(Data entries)

▬▬▬▬▬▬▬▬▬▬

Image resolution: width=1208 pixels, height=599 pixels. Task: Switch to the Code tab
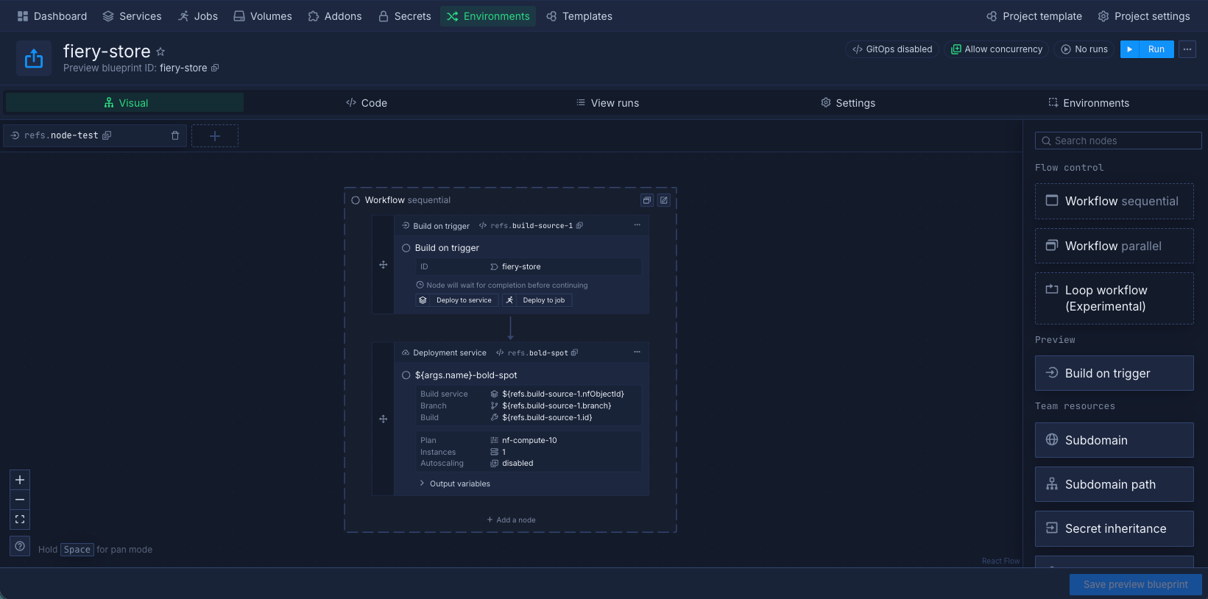(367, 103)
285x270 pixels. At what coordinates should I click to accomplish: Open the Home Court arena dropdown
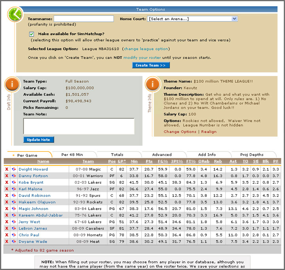click(x=192, y=19)
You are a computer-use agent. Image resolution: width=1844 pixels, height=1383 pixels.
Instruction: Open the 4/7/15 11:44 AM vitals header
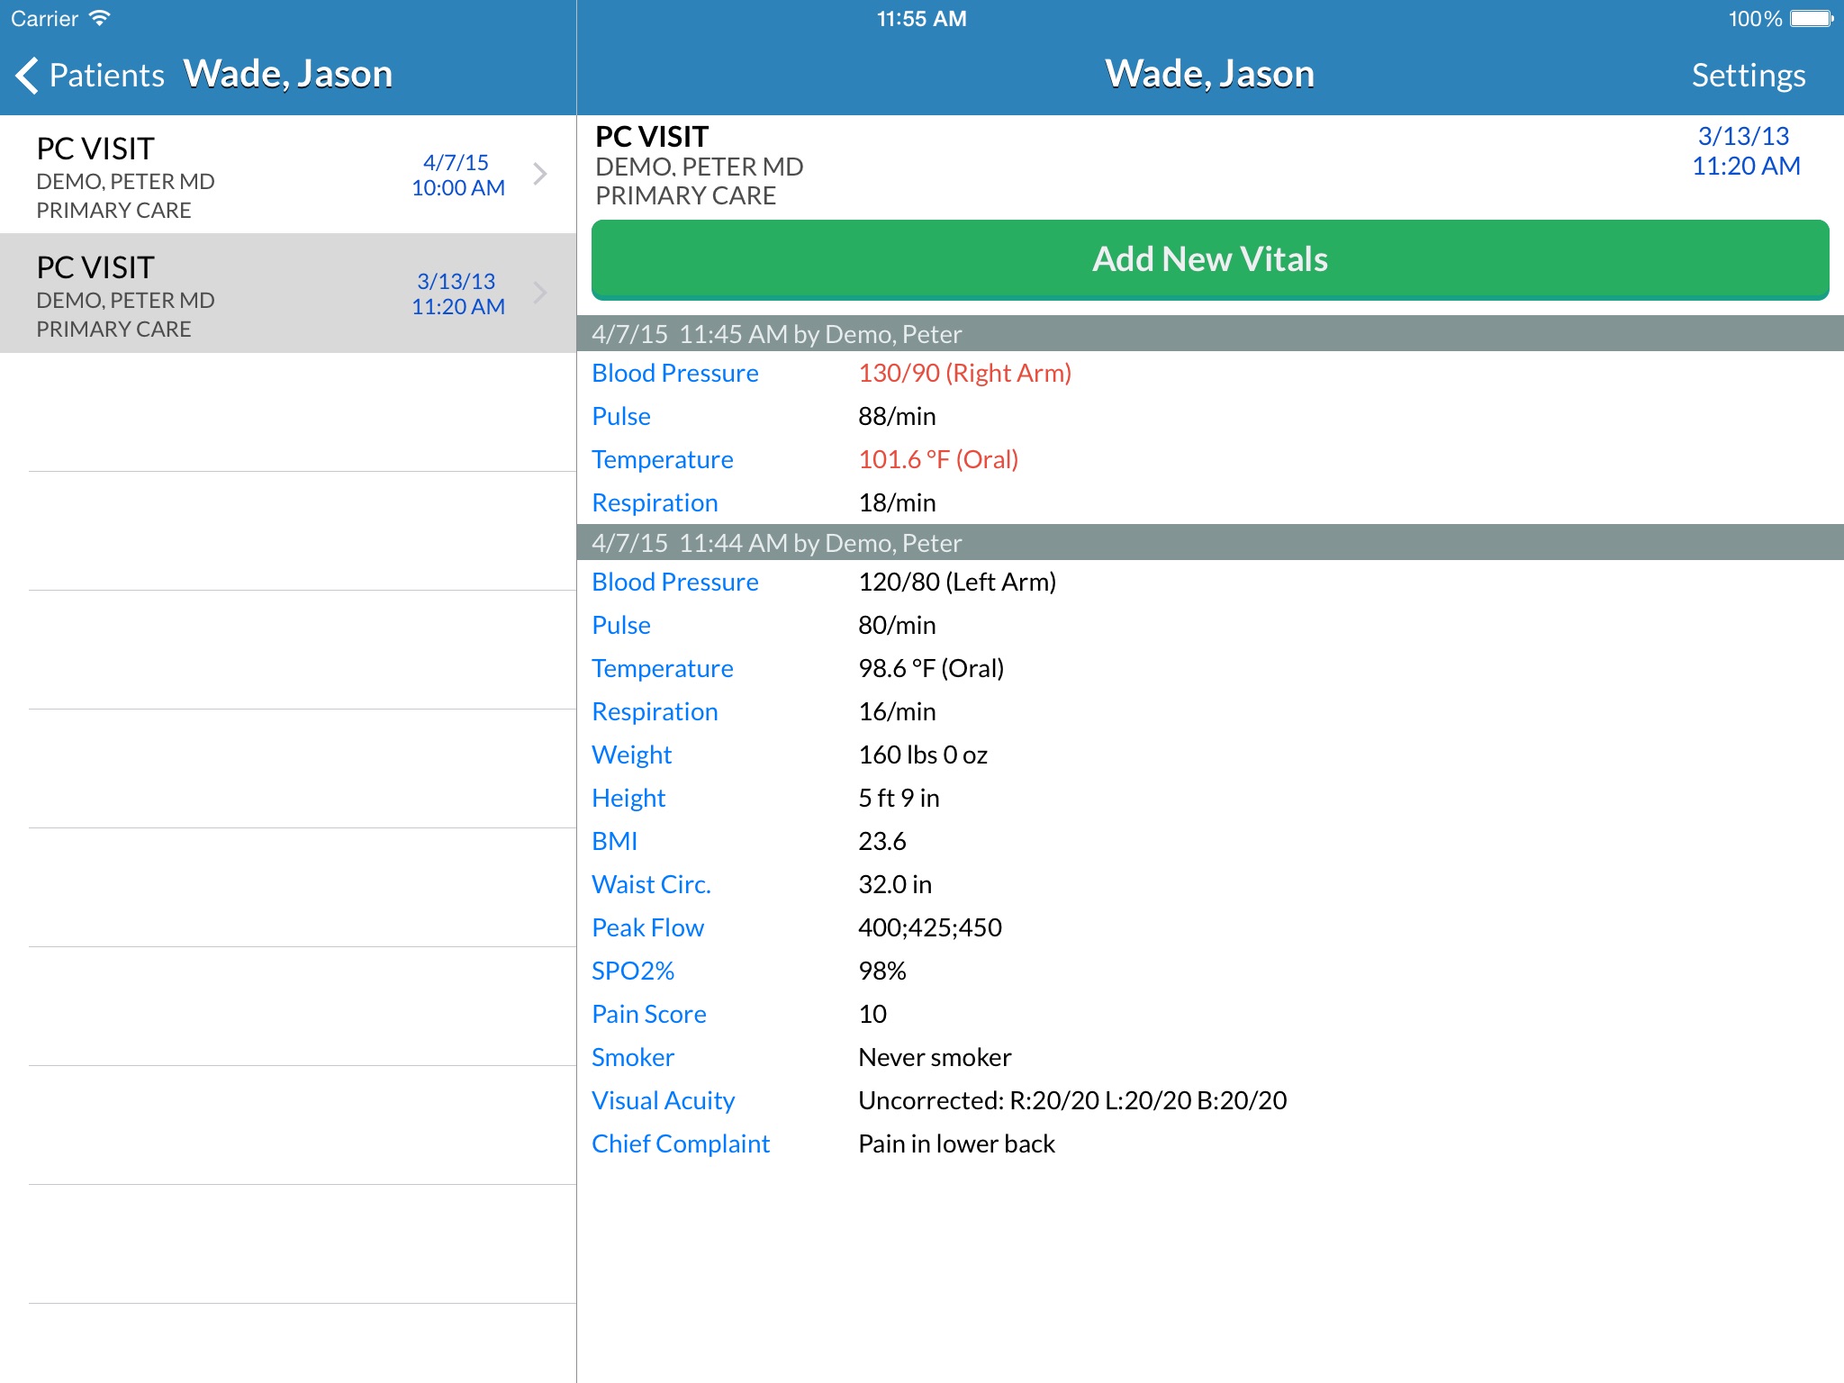(x=776, y=543)
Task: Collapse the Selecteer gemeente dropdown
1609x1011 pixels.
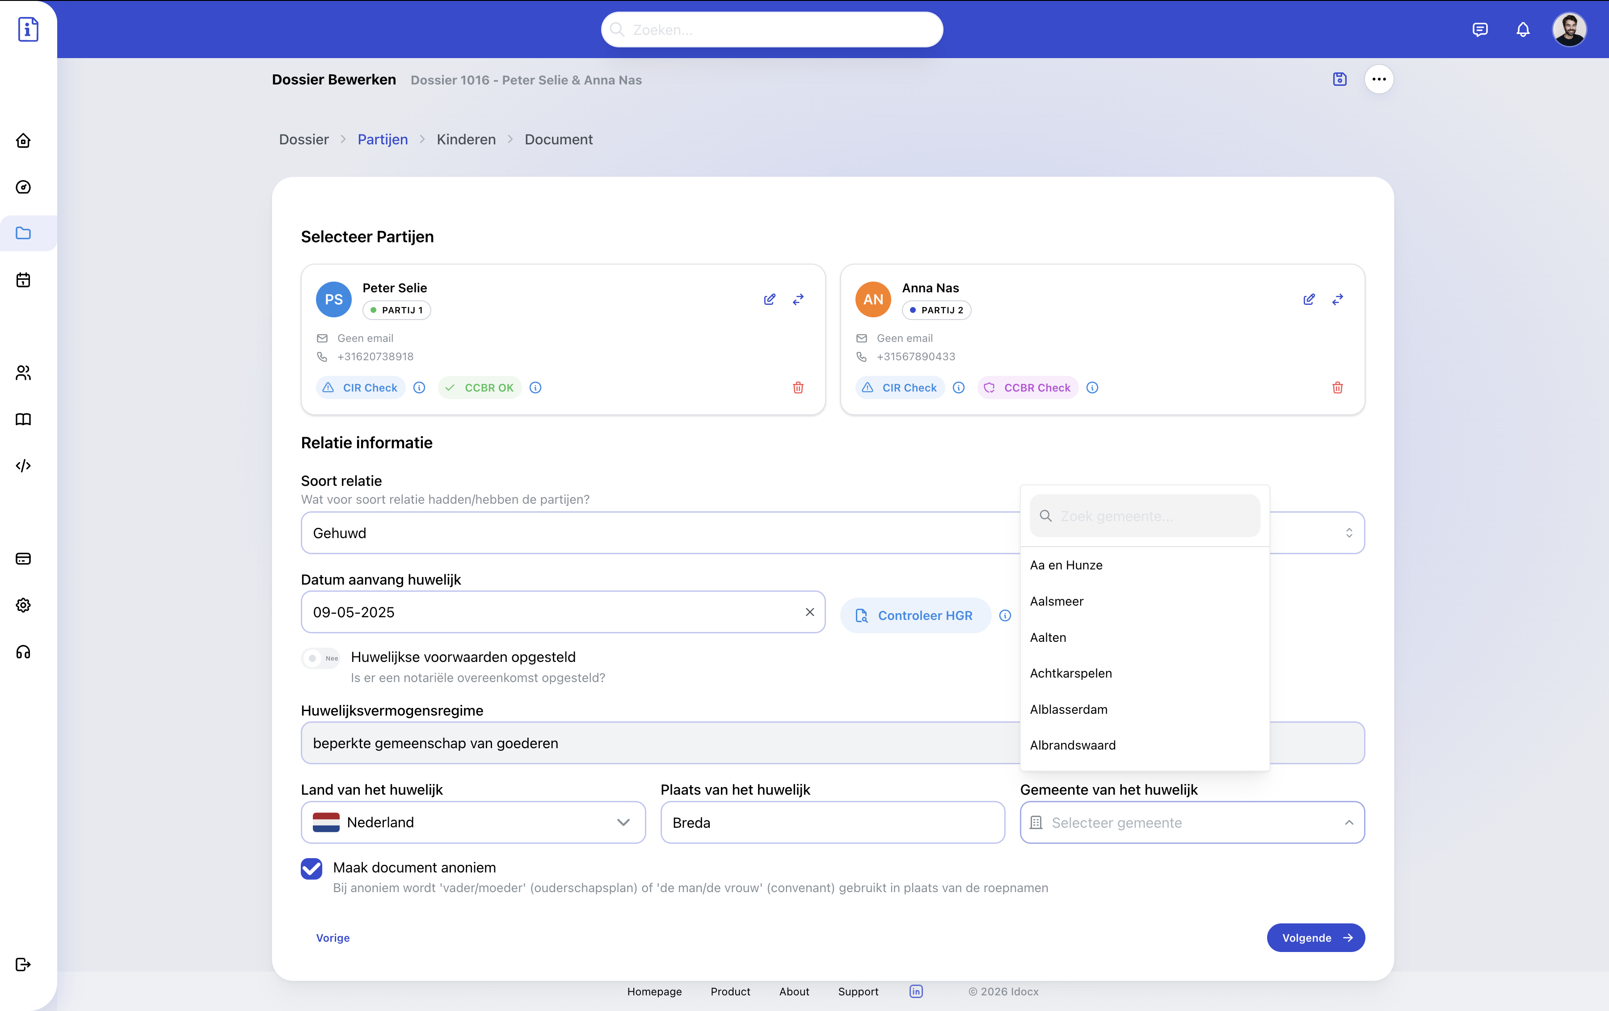Action: [1348, 823]
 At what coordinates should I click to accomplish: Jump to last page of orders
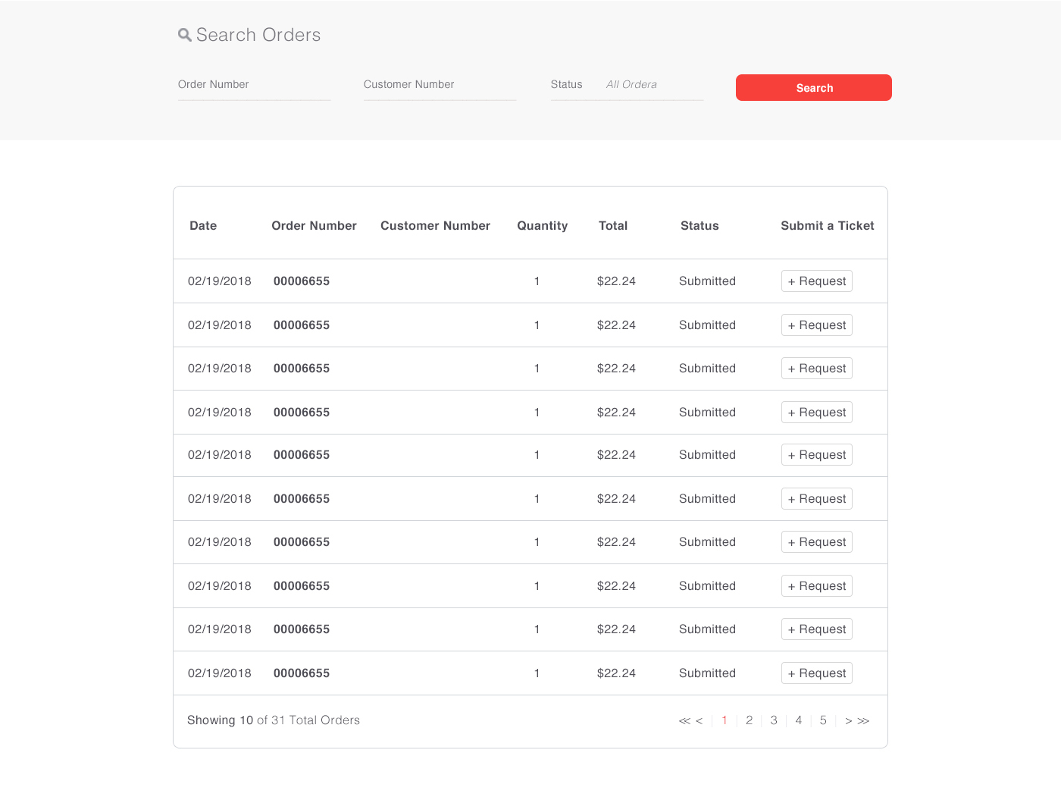[x=863, y=721]
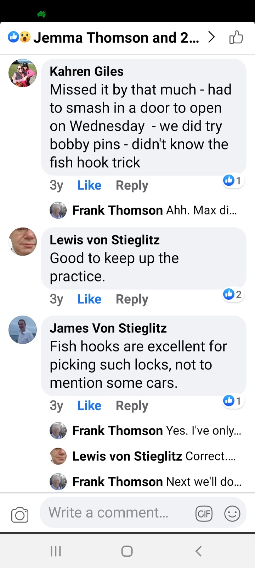Like James Von Stieglitz's comment

pos(89,405)
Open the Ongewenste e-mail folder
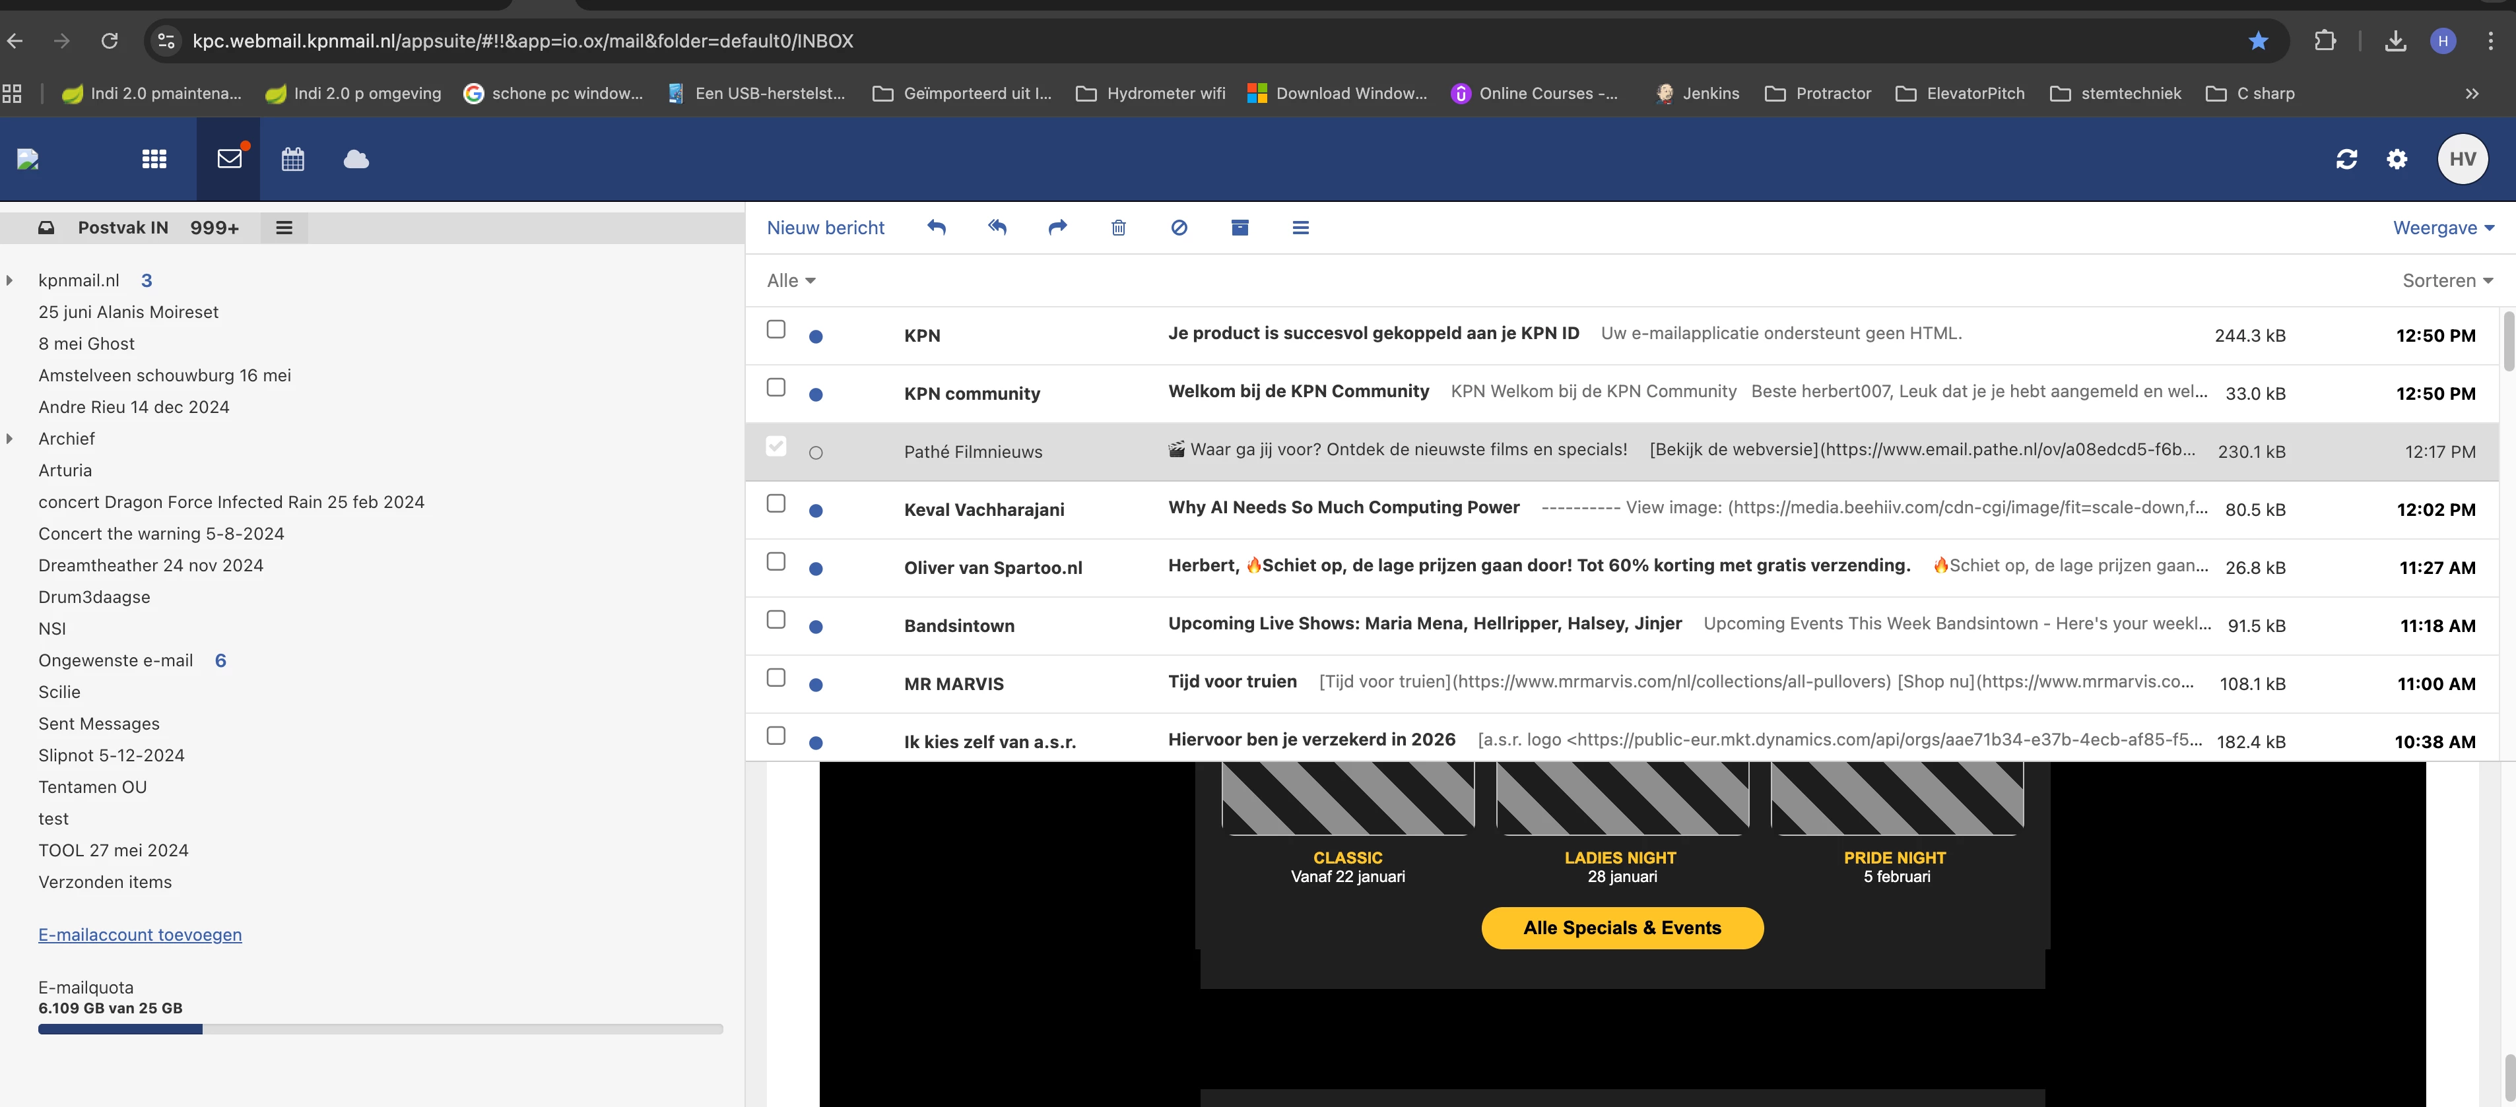 pyautogui.click(x=115, y=660)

▬▬▬▬▬▬▬▬▬▬

** TASK DESCRIPTION **
Arrange the lines above as a JSON list of strings, one string per line, leaving out blank lines. Do not include the pictures in your answer.

** FINISHED TASK **
[
  "Image resolution: width=1208 pixels, height=599 pixels. Task: Switch to the Code tab",
  "(367, 103)",
  "285x270 pixels. At what coordinates should I click to accomplish: Open the Home Court arena dropdown",
  "click(x=192, y=19)",
  "You are a computer-use agent. Image resolution: width=1844 pixels, height=1383 pixels.",
  "Instruction: Open the 4/7/15 11:44 AM vitals header",
  "(x=776, y=543)",
  "Task: Collapse the Selecteer gemeente dropdown",
  "1609x1011 pixels.",
  "Action: [1348, 823]",
  " At what coordinates should I click to accomplish: Jump to last page of orders",
  "[x=863, y=721]",
  "Like James Von Stieglitz's comment",
  "pos(89,405)",
  "Open the Ongewenste e-mail folder",
  " pyautogui.click(x=115, y=660)"
]